Bei diesem Vorschlag, den ich in seiner Breite - auf Kosten der Tiefe - für völlig überzogen halte, befürchte ich, dass die Masse des zu Lernenden dem Einzelnen kaum die Chance lässt, seine Stärken und Fähigkeiten in speziellen Bereichen der Pflege zu entdecken und entsprechend seine Schwerpunkte zu wählen. Das wäre aber für die avisierten qualifizierten Aufgaben der Pflege dringend notwendig. In dieser Masse könnte das leichter Lernbare, das medizinisch vorgegebene „Handlungsrezept”, noch größere Attraktion gewinnen, eben weil es leichter zu lernen ist, kurzfristig erkennbaren Kompetenzerwerb bietet und ohnehin eher zu den Berufsvorstellungen der Bewerber/innen passt. Für die schwierigere Auseinandersetzung mit der Pflege psychisch und chronisch Kranker, aber auch mit Prävention, Beratung und palliativer Pflege, braucht es Zeit und Gelegenheit, Haltungen und Einstellungen zu reflektieren, ggf. zu entwickeln und mit beruflichem Handeln verknüpfen zu lernen. Pflege ist so vielseitig - warum soll jeder, der Pflege lernen will, alles lernen müssen? Warum sollte eine künftige OP-Gesundheits- und Krankenpflegerin (pardon, aber so soll es nun mal heißen!) sich mit Beratung und Prävention plagen müssen, warum sollte eine Gesundheits- und Krankenpflegerin, die chronisch psychisch Kranke betreuen möchte, alle medizinisch veranlassten Maßnahmen beherrschen müssen?
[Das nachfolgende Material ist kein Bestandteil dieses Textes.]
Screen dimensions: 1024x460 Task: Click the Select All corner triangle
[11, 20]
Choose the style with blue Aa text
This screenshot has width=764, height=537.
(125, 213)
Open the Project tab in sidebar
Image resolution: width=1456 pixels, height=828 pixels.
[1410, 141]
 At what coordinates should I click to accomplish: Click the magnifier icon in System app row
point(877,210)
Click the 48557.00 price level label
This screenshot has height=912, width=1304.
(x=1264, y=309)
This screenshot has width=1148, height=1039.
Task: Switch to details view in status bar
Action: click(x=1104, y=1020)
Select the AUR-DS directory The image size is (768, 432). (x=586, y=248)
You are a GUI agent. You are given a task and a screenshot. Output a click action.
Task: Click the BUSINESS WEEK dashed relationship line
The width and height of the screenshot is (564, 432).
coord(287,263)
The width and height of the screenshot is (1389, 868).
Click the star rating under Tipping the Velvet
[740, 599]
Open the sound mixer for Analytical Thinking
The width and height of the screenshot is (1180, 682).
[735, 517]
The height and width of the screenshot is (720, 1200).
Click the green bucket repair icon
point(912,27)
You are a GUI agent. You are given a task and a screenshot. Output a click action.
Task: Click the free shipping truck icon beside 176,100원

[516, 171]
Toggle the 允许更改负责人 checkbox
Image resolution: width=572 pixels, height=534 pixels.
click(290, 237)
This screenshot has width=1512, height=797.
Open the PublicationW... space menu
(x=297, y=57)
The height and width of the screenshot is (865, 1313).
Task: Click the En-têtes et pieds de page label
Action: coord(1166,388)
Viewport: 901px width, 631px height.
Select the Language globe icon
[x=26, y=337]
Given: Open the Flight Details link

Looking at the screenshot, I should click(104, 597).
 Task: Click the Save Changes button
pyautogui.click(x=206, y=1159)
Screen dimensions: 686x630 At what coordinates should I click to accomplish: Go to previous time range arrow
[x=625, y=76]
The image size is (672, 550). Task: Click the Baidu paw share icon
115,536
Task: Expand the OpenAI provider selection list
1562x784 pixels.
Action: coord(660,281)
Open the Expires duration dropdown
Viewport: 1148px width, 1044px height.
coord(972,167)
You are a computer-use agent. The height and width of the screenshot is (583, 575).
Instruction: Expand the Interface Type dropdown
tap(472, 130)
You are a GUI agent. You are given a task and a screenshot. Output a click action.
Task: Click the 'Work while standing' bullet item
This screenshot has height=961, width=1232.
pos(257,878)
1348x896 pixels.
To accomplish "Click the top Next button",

Eine generalistische Grundausbildung mit anschließender Spezialisierung - nicht nur nach dem Lebensalter der zu pflegenden Menschen, sondern auch nach Arbeitsschwerpunkten - könnte alle Fähigkeiten am rechten Platz nutzen, anstatt sie in Hektik zu verplempern. In anderen Berufen ist es längst selbstverständlich, Kompetenz durch Spezialisierung zu erhöhen. In der Pflege soll es umgekehrt sein. Wenn wirklich alles, was Pflege sein kann, in 3 Jahren angerissen werden soll, wird Pflege auch weiterhin inkompetent genug sein für die Rolle des Mädchens für alles im Gesundheitswesen - von allem ein bisschen und von nichts genug für wirkliche Kompetenz.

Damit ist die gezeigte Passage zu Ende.